● EXERCISE INSTRUCTIONS: Please rewrite the lines from the one with "Task: Focus the этаж filter input field" through the end of the lines, changing "percent icon" to "percentage icon" and keeping everything else the same. Leave the pictures out of your answer.

● EXERCISE INPUT:

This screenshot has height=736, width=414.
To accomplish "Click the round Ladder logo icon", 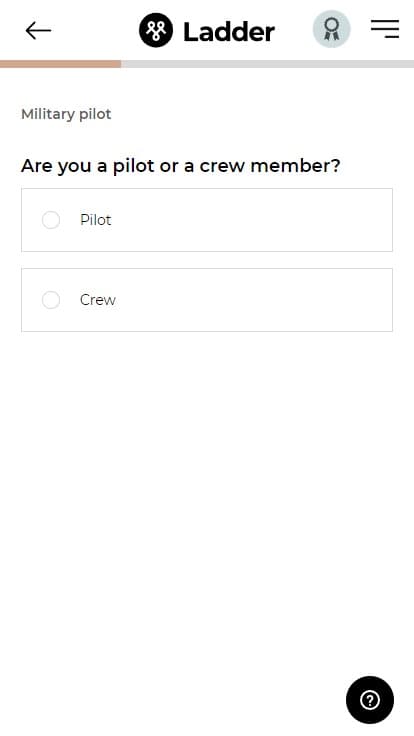I will [x=156, y=31].
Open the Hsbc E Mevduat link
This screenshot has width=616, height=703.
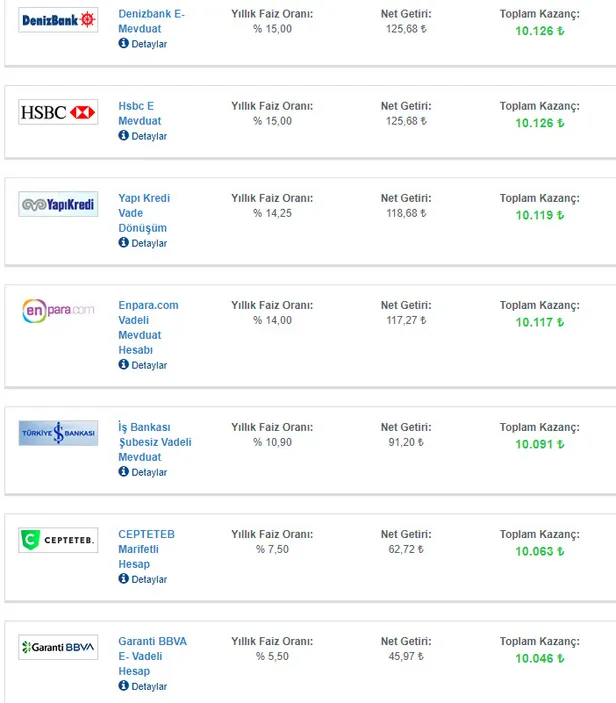pos(137,113)
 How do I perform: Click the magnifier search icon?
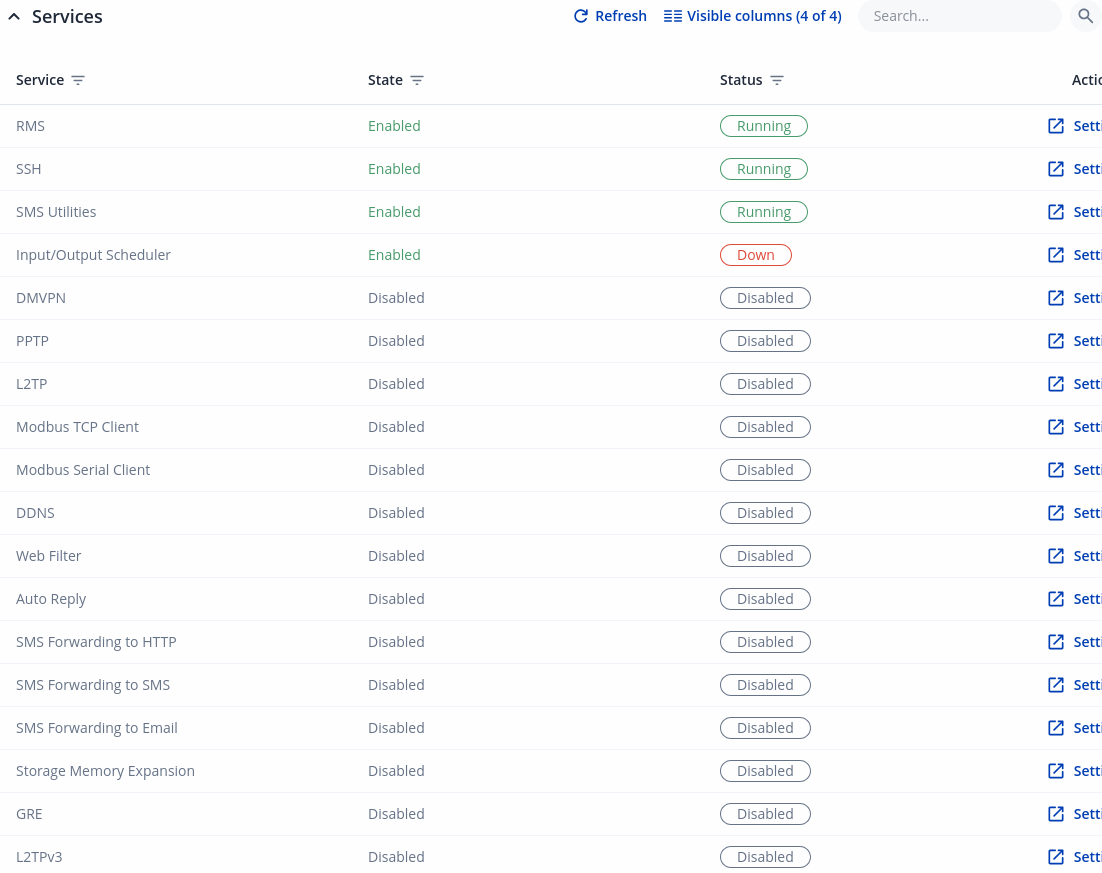(1086, 16)
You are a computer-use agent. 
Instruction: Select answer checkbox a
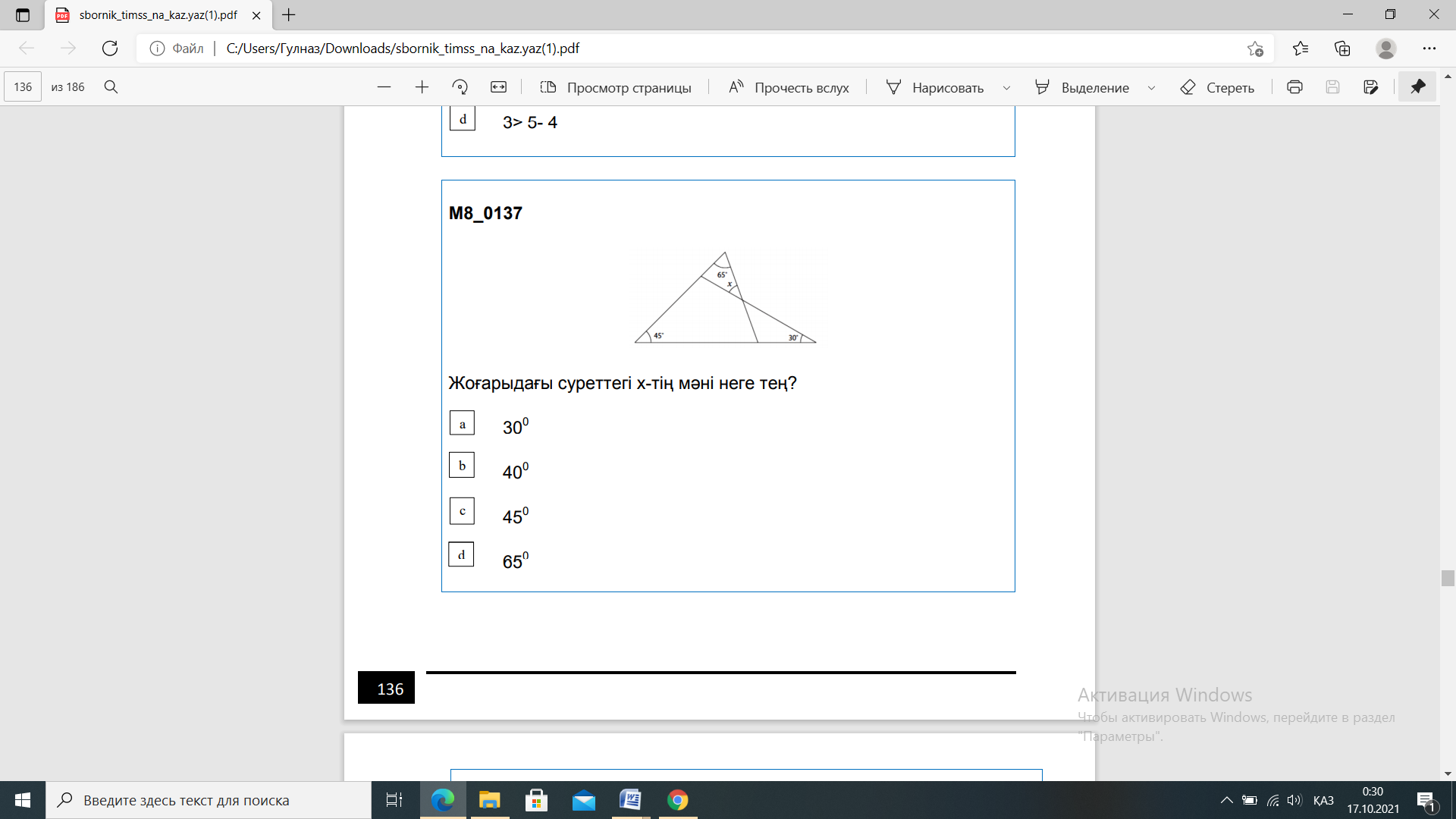pyautogui.click(x=462, y=423)
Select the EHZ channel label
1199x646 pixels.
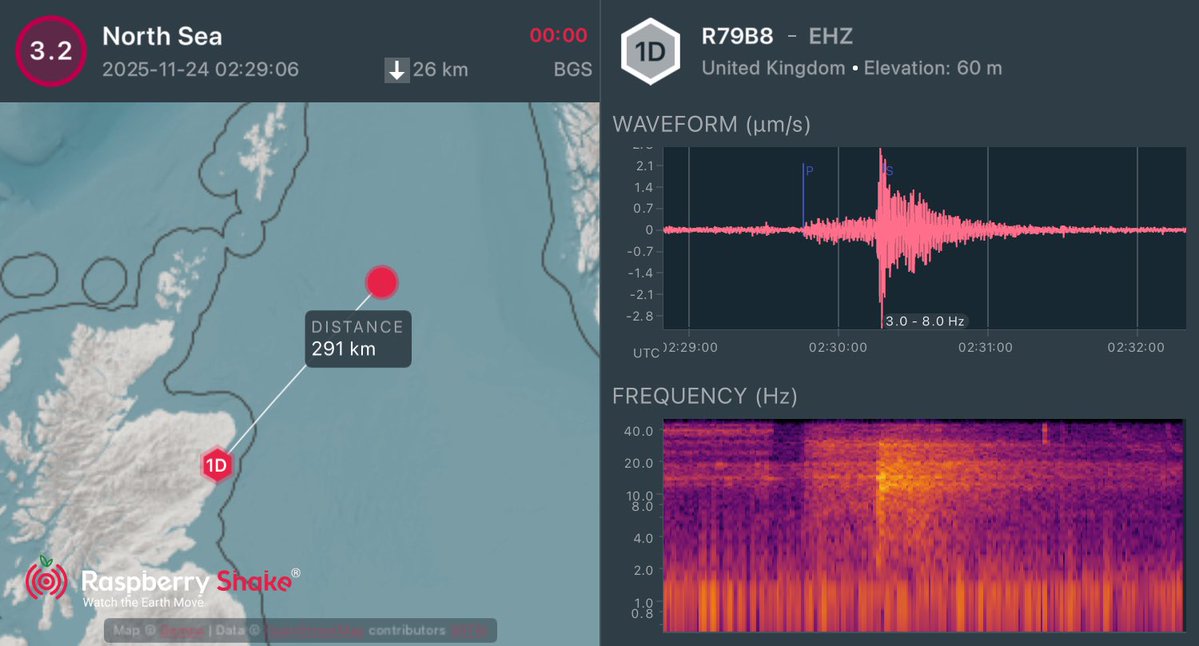point(833,36)
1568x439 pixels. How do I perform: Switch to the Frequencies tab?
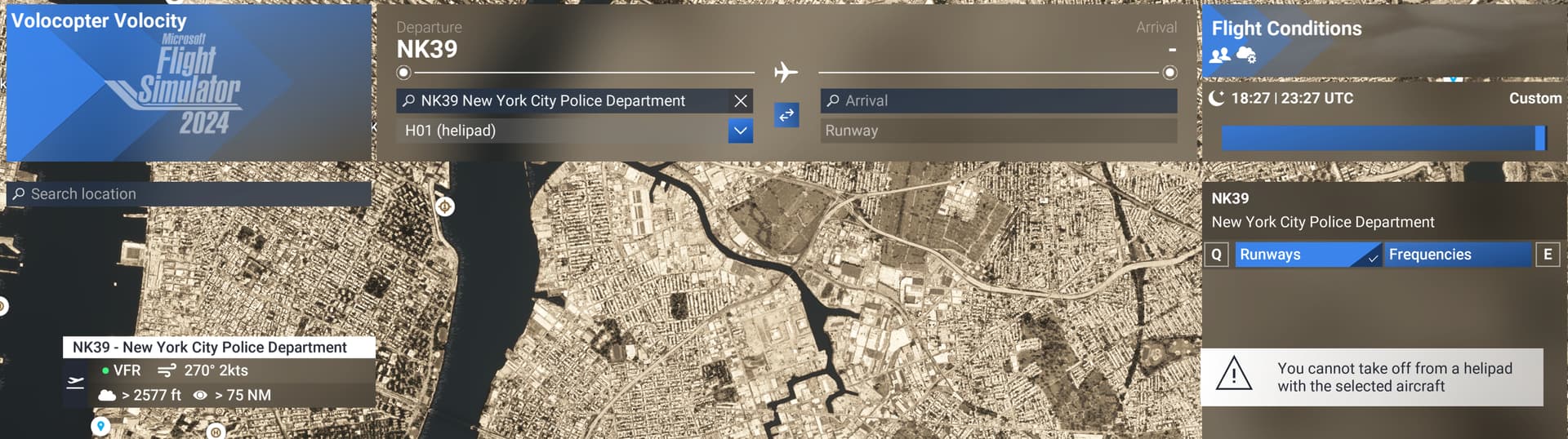point(1456,255)
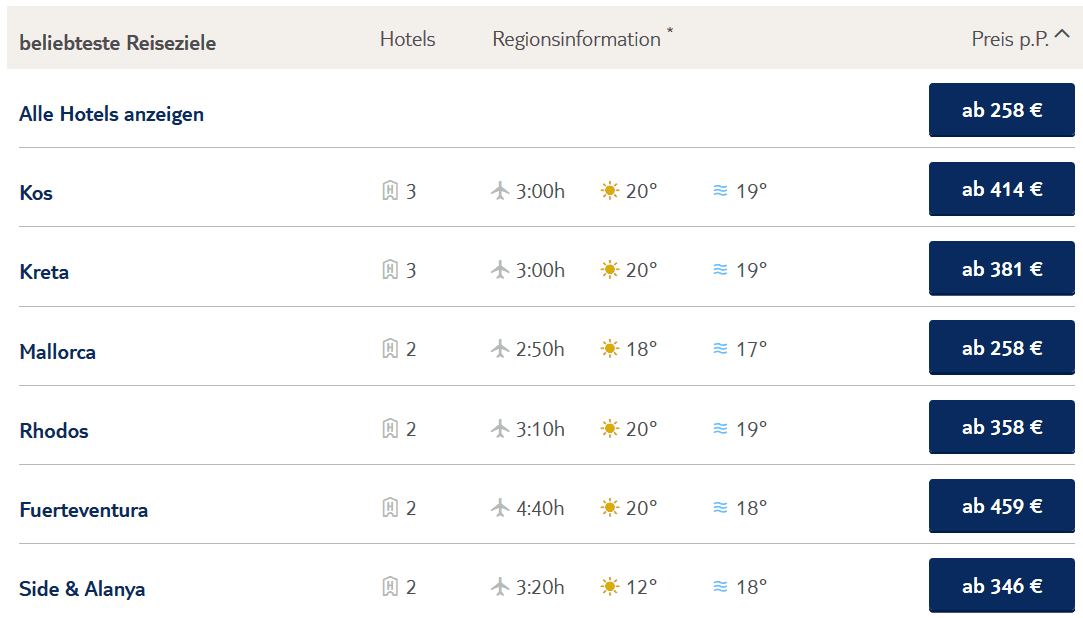
Task: Click the water waves icon in Rhodos row
Action: pos(720,428)
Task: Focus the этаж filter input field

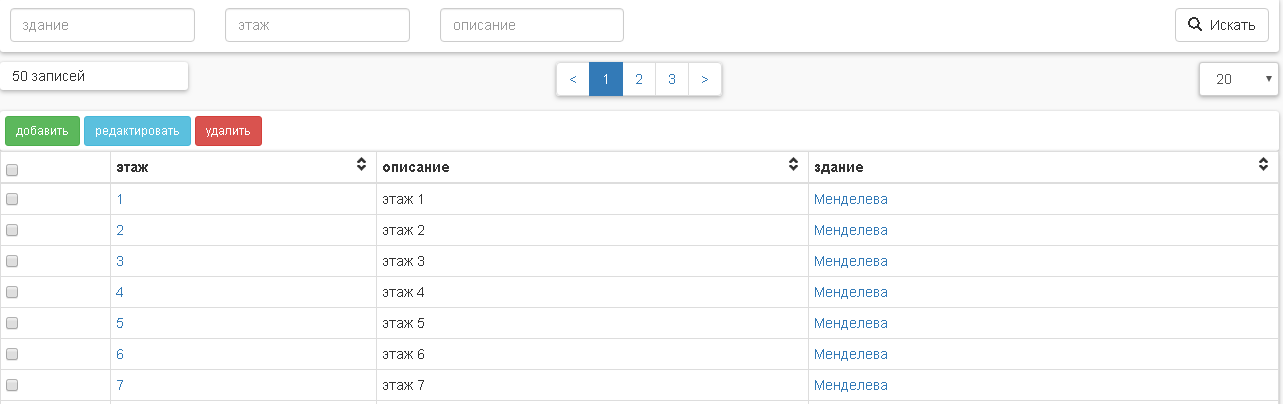Action: [317, 26]
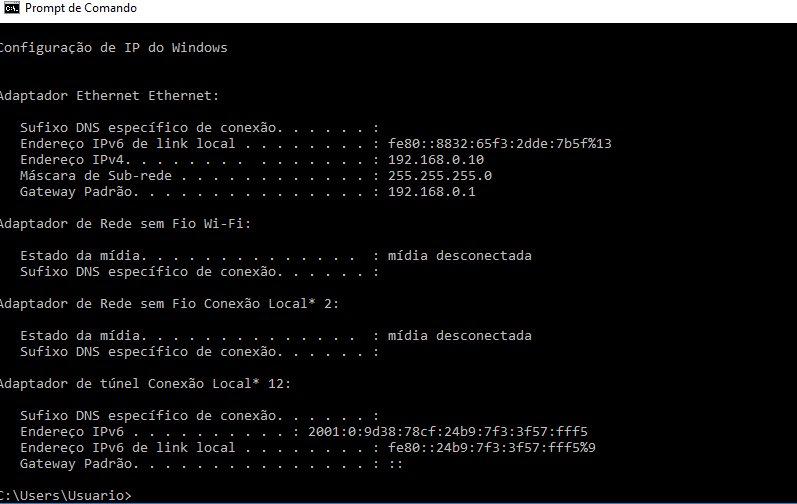Click the IPv4 address 192.168.0.10
The height and width of the screenshot is (504, 797).
[436, 160]
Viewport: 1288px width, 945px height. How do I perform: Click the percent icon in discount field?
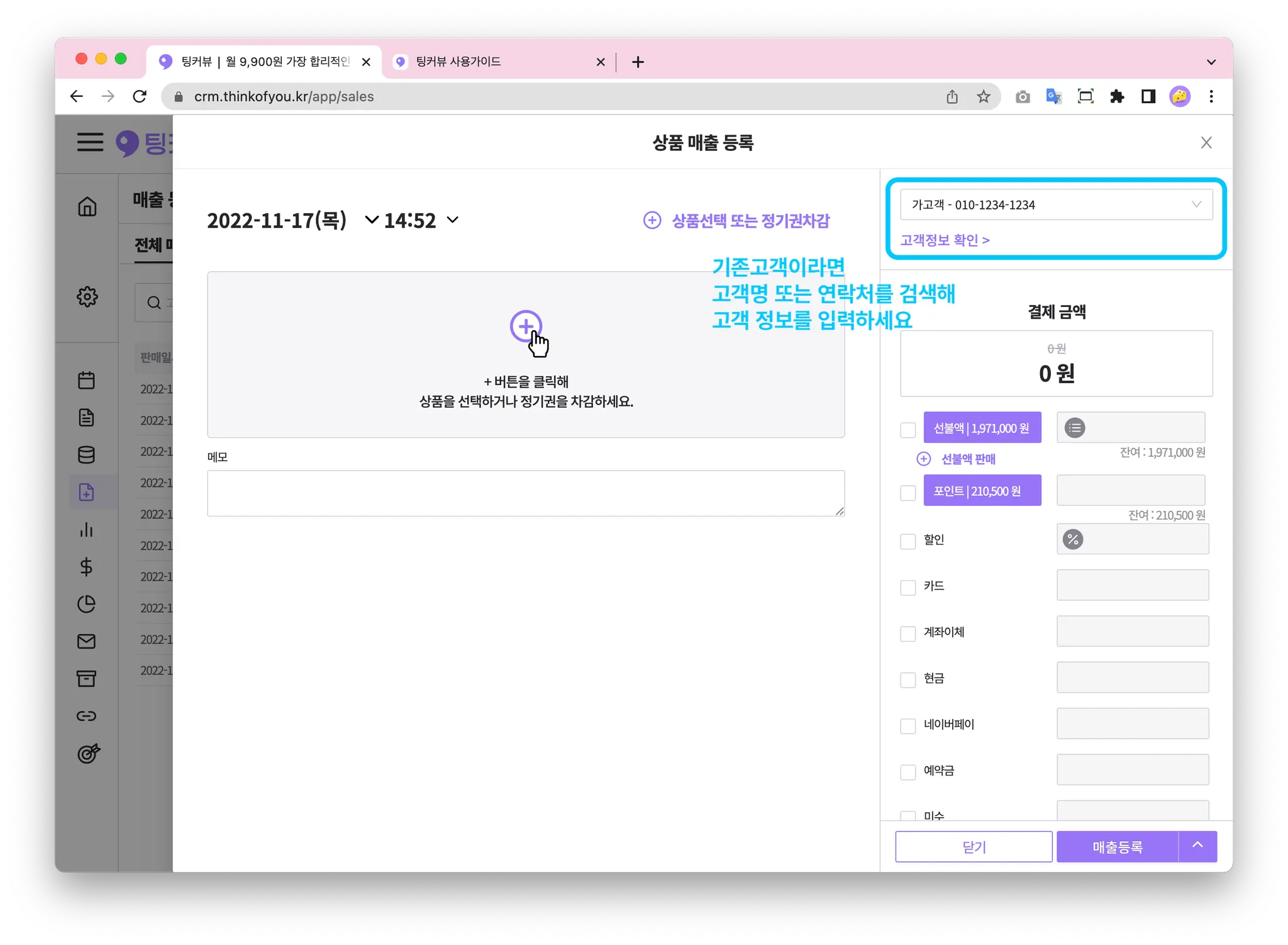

● FINAL ANSWER:
Task: Focus the этаж filter input field

Action: [317, 26]
Click the IPv4 address 192.168.0.10
The height and width of the screenshot is (504, 797).
[436, 160]
Viewport: 1288px width, 945px height. How do I perform: Click the percentage icon in discount field?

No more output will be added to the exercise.